# 6. The ColumnTransformer

The `ColumnTransformer` is a completely new meta-estimator released for scikit-learn version 0.20. It has greatly improved the transitioning from pandas to scikit-learn. The addition of the `ColumnTransformer` allows us to:

* Apply different transformations to different columns of data
* Use a pandas dataframe as input data
* Create a pipeline connecting all of our steps

## The previous workflow
Before the `ColumnTransformer` existed, there was no direct way to apply different transformations to different columns of data. This was a major missing ability as string columns are processed differently than numeric columns. One of the most common frustrating scenarios was to have a pandas DataFrame consisting of both string and numeric columns with the desire to do machine learning on it in scikit-learn.

### Common workarounds
Because there was no available path in scikit-learn to prepare a pandas dataframe with a mix of string and numeric columns for machine learning, a number of workarounds were built.

* pandas `get_dummies` function - is able to one-hot encode string columns (and ignore the numeric columns) but it is not an estimator, does not integrate with a pipeline, and cannot be used on unseen data to produce the same encoding.
* scikit-learn's `MultiLabelBinarizer` - This actually does one-hot encoding for strings but was originally built for target variables and not input data.
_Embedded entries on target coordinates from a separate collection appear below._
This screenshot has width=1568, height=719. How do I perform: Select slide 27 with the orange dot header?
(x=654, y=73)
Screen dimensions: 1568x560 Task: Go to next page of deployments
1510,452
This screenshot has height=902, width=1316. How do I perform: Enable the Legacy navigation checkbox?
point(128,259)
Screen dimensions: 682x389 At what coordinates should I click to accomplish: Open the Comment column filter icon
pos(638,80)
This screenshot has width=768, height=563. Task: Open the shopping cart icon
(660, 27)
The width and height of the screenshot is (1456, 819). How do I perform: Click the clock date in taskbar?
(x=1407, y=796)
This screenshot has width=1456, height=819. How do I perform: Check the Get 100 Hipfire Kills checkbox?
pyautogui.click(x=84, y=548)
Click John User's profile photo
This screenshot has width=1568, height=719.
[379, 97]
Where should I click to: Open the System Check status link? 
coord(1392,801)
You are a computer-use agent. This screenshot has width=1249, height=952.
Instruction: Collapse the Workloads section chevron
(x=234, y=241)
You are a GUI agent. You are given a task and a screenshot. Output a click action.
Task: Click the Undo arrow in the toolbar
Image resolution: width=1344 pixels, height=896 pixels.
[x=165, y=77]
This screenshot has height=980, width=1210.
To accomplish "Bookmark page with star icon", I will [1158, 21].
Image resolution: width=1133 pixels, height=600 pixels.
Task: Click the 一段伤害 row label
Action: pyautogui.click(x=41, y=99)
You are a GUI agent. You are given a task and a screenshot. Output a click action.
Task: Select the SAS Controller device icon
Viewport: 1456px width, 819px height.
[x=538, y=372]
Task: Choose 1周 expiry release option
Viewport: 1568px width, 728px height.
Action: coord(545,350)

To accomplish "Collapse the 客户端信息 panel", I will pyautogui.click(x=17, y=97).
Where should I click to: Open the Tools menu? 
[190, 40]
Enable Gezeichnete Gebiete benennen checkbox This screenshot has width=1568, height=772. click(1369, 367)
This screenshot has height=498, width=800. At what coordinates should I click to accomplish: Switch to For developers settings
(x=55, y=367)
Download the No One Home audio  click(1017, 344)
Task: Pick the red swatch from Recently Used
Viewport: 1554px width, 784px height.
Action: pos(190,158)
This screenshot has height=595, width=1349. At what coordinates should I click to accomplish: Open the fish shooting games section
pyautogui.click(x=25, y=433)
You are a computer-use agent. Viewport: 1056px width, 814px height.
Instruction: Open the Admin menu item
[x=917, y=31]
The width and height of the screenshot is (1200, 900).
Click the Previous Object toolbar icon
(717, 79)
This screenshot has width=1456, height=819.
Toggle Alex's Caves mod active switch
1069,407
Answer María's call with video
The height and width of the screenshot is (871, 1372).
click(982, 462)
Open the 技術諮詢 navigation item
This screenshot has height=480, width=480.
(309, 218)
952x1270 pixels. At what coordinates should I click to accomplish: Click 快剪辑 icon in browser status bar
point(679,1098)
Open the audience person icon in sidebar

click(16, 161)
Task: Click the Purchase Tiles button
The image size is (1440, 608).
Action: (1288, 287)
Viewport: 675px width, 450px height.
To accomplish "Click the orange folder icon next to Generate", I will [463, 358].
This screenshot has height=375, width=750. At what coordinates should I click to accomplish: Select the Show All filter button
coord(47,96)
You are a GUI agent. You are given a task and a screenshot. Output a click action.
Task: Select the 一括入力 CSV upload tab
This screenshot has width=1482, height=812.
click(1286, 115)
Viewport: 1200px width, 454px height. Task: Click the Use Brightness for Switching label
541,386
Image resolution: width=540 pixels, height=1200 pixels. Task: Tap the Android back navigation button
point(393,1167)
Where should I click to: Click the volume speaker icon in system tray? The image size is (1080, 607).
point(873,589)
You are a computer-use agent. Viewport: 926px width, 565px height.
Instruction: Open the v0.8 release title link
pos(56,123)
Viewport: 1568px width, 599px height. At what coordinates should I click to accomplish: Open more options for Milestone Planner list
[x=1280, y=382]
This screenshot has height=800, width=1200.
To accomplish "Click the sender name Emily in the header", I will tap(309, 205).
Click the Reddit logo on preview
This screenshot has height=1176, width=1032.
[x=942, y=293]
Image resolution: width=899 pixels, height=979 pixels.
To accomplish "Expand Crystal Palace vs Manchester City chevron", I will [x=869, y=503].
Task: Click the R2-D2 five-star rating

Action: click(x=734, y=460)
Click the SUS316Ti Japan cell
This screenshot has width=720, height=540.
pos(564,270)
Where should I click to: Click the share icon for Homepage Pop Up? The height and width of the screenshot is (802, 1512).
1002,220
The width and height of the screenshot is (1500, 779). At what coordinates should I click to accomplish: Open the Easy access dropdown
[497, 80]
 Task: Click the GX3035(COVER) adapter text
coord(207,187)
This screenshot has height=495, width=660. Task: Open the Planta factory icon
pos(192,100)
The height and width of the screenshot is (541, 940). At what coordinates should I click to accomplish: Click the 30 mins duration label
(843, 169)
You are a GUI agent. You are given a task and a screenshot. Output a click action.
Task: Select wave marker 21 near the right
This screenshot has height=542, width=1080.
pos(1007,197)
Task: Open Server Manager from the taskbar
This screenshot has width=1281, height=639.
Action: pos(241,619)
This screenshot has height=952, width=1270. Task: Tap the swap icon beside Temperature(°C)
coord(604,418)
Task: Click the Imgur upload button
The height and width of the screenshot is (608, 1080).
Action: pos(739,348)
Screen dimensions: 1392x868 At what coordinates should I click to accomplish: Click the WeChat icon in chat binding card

Importantly, you cannot apply it just a subset of the data.
* The pandas [sklearn_pandas][1] library - The integration between pandas and scikit-learn was so bad, that an entire new package was built. It does provide an alternative solution to the integration problems, but ColumnTransformer solves these issues now.

The `ColumnTransformer` paired with the upgraded `OneHotEncoder` makes the transition from pandas much easier, more robust, and gives us a single obvious path forward.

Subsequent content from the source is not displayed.